- Born: Jorge Luciano Soberón Mainero Mexico
- Education: Universidad Nacional Autónoma de México (B.S., M.S.) Imperial College London (Ph.D.)
- Known for: Ecological niche modeling Biodiversity policy Species distribution modeling
- Awards: Distinguished Mexicans Award (2018) Member, American Academy of Arts and Sciences (2018)
- Scientific career
- Fields: Ecology, Theoretical ecology, Biodiversity informatics
- Workplaces: University of Kansas
- Website: biodiversity.ku.edu/people/jorge-soberon

= Jorge L. Soberón =

Mexican biologist and biodiversity expert

Jorge L. Soberón is a biologist, theoretical ecologist, and biodiversity policy expert. He is a University Distinguished Professor in the Department of Ecology and Evolutionary Biology and a Senior Scientist at the Biodiversity Institute at the University of Kansas.

==Academic career==
From 1982 to 2005, Soberón held faculty positions at UNAM, first at the Instituto de Biología and later at the Instituto de Ecología. In 1992, he was appointed Executive Secretary of Mexico’s Comisión Nacional para el Conocimiento y Uso de la Biodiversidad (CONABIO), a federal agency under the executive authority of the President of Mexico. He directed CONABIO for 13 years.

In 2005, he joined the University of Kansas as a Senior Scientist at the Biodiversity Institute, and in 2008 became a professor in the Department of Ecology and Evolutionary Biology. He was named University Distinguished Professor in 2014. From January 2021 to July 2024, he served as Director of the Biodiversity Institute, including the Natural History Museum.

==Research==
Soberón's research focuses on species distribution modeling, ecological niches, and the biogeographic assembly of communities. He has contributed to foundational frameworks in ecological niche theory and the analysis of species’ geographic distributions. His work often integrates quantitative modeling with policy and conservation goals.
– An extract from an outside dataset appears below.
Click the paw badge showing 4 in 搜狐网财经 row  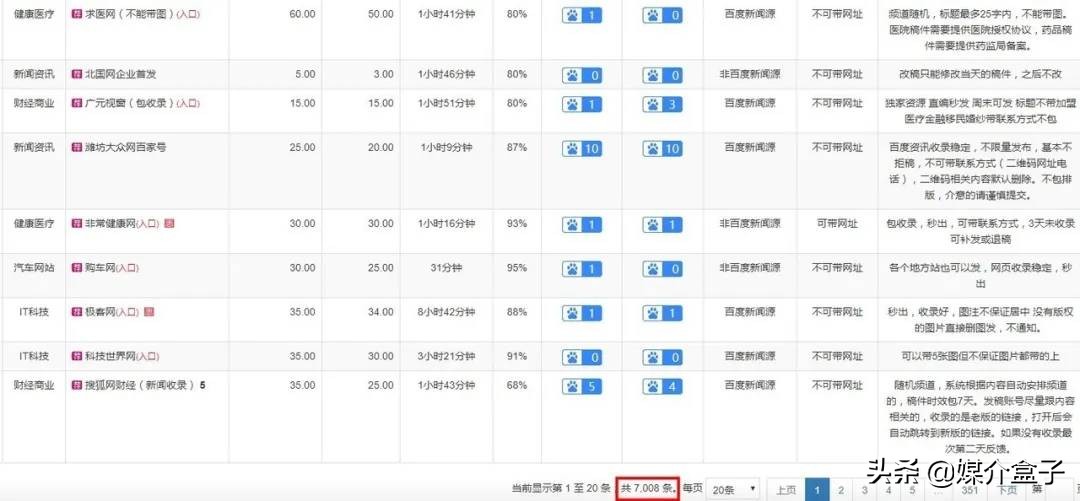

He has also explored the relationship between biodiversity governance, scientific capacity, and policy implementation across global and national scales. At the University of Kansas, he continues to develop theoretical advances in dynamic species distributions while fostering interdisciplinary and multicultural approaches to biodiversity.

==Selected honors==
- 2008: Society for Conservation Biology Service Award
- 2012: Award by the President of Mexico Felipe Calderon, for services to the biodiversity of Mexico Premio por Servicios a la Biodiversidad
- 2018: Distinguished Mexicans Award by the Mexican Ministry of Foreign Affairs
- 2018: Member of the American Academy of Arts and Sciences
- 2024: Distinguished Fellow Award by International Biogeography Society

==Selected publications==

- Peterson, A. T., Soberón, J., Pearson, R. G., Anderson, R. P., Martínez-Meyer, E., Nakamura, M., & Araújo, M. (2011). Ecological Niches and Geographic Distributions. Princeton University Press.
- Peterson, A. T., Soberón, J., & Sánchez-Cordero, V. (1999). Conservatism of ecological niches in evolutionary time. Science, 285:1265–1267.
- Soberón, J., & Osorio-Olvera, L. (2023). A dynamic theory of the area of distribution. Journal of Biogeography, 50:1037–1048.
- Jiménez, L., & Soberón, J. (2022). Estimating the fundamental niche: accounting for the uneven availability of existing climates in the calibration area. Ecological Modelling, 464:109823.
- Nava-Bolaños, A., Prieto-Torres, D., Osorio-Olvera, L., & Soberón, J. (2023). Critical areas for pollinator conservation in Mexico. Biological Conservation, 283:e110119.
- Sarukhán, J., Urquiza-Haas, T., Koleff, P., Carabias, J., Dirzo, R., Ezcurra, E., Cerdeira-Estrada, S., & Soberón, J. (2015). Strategic actions to value, conserve, and restore the natural capital of megadiversity countries: the case of Mexico. BioScience, 65(2):164–173.
- Soberón, J., & Peterson, A. T. (2015). Biodiversity Governance: A Tower of Babel of Scales and Cultures. PLOS Biology, 13(3):e1002108.
- Lira-Noriega, A., & Soberón, J. (2014). The relationship among biodiversity, governance, wealth and scientific capacity at a country level: disaggregation and prioritization. Ambio, 44(5):391–400.